- TASK INSTRUCTIONS
With pictures left out, only the lines from the one containing "You are a computer-use" through the end of the records should be reproduced exactly, please.

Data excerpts
= Beginning of Section =
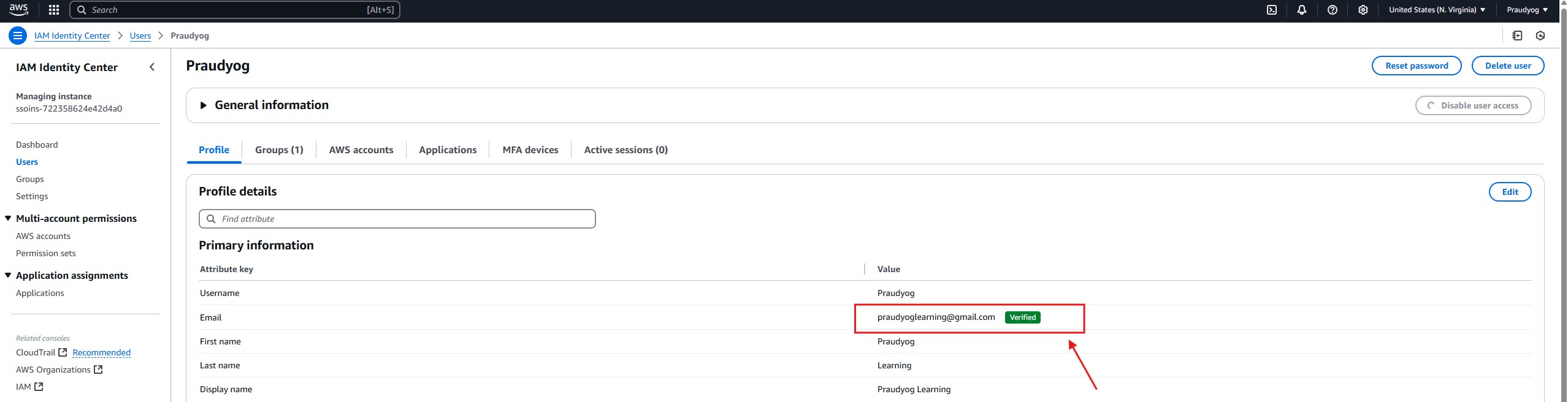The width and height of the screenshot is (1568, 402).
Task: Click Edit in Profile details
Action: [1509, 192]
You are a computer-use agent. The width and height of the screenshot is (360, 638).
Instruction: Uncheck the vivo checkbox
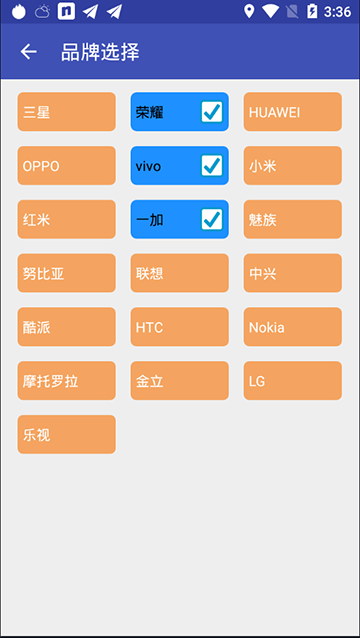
= End of Section =
- COMPLETED TASK
You are a computer-use agent. The width and height of the screenshot is (360, 638).
Instruction: Uncheck the vivo checkbox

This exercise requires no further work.